- PASSAGE:
------------

It’s icy and snowy conditions in the winter here, there’s no Ikebana class these three months and with all these love letters, I have felt trapped, saddened and emotionally vulnerable, there’s no joy in life anymore! I think I might have been suffering depression for a while! I miss my husband’s love, although I get a lot of my children’s love and support.
From 1963 to 1968, back then there were no computers, no iPhones, the telephone was not popular either, the only way for our communication was through letters back and forth. I was his first love and love at the first sight! He was a practical, realistic, scientific and hard working gentle young man, and I was totally different from him, I was artistic, loved literature and classical music, spoiled, financially free and fragile young lady. It’s hard for two people with such different personalities to spark chemistry. But he said it’s totally fine and we could be complementary for each other, perfectly! For all those years I was moved by his patience and persistent love. I gradually fell in love with him. Finally, I realized he was the truest person I could rely on for a husband. Besides, my parents loved him too, they knew he would take good care of their beloved daughter, protect her and be trusted. We always spent more time apart than together, rarely seeing each other (a year of military service and busy young surgeon in residence’s schedule) before we tied the knot. But this didn’t affect our love at all, our steadfast love is pure and lasts forever!
March 31, 2026, will be our 58 years anniversary. I truly miss my husband, I need his love back, he’s not the same person he used to be since he has this terrible disease dementia. He still calls me Reiko (玲子), he still is a very pleasant, gentle old man, capable to do most of things physically, but mentally confused …I am not young anymore. I feel no future and very sad. Every time I reread his love letters, suddenly I feel like I am back in my youth, a pretty lovely young lady again, I was so loved and spoiled by him! It really has comforted me.

------------

- WHAT YOU WILL DO:
Please copy the love-letters passage starting at "It’s icy and" and ending at "love and support.", swapping "Ikebana class" for "pottery class".

------------

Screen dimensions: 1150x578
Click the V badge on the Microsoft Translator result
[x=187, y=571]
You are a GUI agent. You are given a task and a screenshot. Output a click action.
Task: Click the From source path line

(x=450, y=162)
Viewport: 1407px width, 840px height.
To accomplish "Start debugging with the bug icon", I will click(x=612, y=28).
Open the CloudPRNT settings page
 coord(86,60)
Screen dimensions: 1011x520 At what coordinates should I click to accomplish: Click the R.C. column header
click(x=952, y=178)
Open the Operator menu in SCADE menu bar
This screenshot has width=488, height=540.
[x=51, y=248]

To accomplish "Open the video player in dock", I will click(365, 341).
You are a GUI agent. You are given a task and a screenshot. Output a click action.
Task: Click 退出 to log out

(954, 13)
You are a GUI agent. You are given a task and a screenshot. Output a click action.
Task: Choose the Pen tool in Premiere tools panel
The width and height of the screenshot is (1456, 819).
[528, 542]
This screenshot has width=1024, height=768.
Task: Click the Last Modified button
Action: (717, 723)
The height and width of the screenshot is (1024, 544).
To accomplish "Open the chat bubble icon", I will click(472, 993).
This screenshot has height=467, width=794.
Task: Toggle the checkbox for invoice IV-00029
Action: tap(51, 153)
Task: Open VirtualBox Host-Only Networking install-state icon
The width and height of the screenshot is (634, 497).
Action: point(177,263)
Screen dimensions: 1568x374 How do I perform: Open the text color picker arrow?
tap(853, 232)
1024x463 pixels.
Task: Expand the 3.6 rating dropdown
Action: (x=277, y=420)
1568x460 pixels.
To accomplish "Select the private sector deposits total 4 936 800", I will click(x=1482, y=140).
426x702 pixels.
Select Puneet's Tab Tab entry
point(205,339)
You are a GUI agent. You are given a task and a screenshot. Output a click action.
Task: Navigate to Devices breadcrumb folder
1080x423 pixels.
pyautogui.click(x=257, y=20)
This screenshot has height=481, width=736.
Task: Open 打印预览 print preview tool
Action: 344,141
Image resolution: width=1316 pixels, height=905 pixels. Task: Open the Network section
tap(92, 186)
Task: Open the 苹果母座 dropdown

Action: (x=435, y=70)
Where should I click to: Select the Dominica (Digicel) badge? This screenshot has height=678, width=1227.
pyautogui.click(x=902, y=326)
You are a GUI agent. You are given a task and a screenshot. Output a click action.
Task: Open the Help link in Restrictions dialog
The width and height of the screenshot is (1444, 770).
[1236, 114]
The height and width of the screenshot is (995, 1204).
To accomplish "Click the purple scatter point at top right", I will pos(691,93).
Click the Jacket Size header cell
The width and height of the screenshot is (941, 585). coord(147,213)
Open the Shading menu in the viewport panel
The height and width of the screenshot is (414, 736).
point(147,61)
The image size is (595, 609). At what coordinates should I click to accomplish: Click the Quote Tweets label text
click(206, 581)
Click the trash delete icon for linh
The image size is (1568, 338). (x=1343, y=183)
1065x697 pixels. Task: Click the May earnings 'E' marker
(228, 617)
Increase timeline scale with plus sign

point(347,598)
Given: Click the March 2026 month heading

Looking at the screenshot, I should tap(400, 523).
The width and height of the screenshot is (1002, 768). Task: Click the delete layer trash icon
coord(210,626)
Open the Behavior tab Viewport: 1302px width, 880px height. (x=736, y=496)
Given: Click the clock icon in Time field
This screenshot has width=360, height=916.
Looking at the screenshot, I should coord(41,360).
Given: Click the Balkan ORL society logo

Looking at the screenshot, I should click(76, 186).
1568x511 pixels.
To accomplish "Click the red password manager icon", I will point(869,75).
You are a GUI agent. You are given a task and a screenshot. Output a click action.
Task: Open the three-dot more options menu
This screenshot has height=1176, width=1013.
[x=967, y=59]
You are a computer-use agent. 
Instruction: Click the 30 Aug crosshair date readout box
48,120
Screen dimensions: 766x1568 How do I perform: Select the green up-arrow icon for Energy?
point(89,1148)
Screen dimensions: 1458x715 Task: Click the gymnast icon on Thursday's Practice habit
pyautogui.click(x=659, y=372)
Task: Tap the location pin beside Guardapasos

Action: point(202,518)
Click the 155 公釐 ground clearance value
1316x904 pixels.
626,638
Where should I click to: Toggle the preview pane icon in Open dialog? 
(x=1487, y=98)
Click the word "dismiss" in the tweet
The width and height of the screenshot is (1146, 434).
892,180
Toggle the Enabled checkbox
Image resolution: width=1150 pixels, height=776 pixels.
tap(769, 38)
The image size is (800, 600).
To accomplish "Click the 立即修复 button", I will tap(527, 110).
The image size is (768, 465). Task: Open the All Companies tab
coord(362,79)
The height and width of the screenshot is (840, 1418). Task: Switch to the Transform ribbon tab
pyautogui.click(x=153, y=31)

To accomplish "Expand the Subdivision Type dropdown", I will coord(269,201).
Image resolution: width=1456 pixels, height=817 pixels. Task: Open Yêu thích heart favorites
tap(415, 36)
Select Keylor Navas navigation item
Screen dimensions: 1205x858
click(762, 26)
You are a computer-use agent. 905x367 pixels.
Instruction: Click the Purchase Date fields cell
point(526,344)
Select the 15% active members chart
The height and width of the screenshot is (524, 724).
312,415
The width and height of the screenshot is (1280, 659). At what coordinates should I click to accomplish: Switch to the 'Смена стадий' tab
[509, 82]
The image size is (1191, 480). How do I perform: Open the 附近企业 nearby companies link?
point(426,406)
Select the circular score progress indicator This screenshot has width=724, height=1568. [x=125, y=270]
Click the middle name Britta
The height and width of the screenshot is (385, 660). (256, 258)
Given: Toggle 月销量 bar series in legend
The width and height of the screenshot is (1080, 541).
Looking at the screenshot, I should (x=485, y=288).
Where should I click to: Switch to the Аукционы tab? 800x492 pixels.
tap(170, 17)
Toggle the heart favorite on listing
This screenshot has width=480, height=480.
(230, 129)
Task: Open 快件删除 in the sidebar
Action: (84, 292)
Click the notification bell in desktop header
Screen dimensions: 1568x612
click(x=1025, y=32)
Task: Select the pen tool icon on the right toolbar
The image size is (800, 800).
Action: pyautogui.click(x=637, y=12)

------------

- WRITTEN ANSWER:
It’s icy and snowy conditions in the winter here, there’s no pottery class these three months and with all these love letters, I have felt trapped, saddened and emotionally vulnerable, there’s no joy in life anymore! I think I might have been suffering depression for a while! I miss my husband’s love, although I get a lot of my children’s love and support.